──────── Data section

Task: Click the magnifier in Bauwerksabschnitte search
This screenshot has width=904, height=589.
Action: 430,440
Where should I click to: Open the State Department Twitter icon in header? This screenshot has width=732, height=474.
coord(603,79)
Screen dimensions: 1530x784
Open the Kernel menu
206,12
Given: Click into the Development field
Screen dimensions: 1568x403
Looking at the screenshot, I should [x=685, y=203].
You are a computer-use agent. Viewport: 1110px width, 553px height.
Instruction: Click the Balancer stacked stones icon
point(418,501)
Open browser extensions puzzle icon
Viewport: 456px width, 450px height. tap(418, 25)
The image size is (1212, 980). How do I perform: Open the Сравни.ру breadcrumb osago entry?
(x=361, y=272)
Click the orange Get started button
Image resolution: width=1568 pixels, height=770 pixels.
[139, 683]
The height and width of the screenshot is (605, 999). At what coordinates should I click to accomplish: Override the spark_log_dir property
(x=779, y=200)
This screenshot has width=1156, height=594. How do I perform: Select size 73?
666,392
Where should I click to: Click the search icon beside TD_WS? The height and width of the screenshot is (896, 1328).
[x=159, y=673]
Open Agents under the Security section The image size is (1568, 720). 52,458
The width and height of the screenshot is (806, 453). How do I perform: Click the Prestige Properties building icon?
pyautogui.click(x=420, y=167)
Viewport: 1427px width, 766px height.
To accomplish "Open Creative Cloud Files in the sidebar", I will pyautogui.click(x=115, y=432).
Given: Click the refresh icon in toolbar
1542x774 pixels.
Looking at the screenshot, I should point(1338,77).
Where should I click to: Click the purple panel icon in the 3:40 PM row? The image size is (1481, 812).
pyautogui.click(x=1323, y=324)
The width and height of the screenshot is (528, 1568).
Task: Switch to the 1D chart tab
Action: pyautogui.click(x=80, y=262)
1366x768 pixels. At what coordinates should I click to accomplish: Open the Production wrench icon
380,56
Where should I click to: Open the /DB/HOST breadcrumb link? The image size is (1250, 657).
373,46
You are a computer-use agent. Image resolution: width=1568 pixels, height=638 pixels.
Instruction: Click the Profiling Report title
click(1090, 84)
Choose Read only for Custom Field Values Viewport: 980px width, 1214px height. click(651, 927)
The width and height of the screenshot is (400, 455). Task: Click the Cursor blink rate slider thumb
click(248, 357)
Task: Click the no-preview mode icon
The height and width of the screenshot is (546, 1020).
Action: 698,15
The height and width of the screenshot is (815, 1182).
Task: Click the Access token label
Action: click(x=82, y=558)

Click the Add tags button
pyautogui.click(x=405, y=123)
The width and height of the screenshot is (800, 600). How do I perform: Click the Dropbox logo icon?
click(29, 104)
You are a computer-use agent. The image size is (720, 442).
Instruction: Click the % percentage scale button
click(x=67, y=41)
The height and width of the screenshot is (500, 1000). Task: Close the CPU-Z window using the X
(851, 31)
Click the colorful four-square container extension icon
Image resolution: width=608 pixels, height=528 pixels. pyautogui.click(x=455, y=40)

────────────────

* **What you should do**: Reproduce the items between the line holding "Open Agents under" and the line holding "Choose Read only", inclusive, without changing anything.

* **Correct response**:
Open Agents under the Security section The image size is (1568, 720). 52,458
The width and height of the screenshot is (806, 453). How do I perform: Click the Prestige Properties building icon?
pyautogui.click(x=420, y=167)
Viewport: 1427px width, 766px height.
To accomplish "Open Creative Cloud Files in the sidebar", I will pyautogui.click(x=115, y=432).
Given: Click the refresh icon in toolbar
1542x774 pixels.
Looking at the screenshot, I should point(1338,77).
Where should I click to: Click the purple panel icon in the 3:40 PM row? The image size is (1481, 812).
pyautogui.click(x=1323, y=324)
The width and height of the screenshot is (528, 1568).
Task: Switch to the 1D chart tab
Action: pyautogui.click(x=80, y=262)
1366x768 pixels. At what coordinates should I click to accomplish: Open the Production wrench icon
380,56
Where should I click to: Open the /DB/HOST breadcrumb link? The image size is (1250, 657).
373,46
You are a computer-use agent. Image resolution: width=1568 pixels, height=638 pixels.
Instruction: Click the Profiling Report title
click(1090, 84)
Choose Read only for Custom Field Values Viewport: 980px width, 1214px height. click(651, 927)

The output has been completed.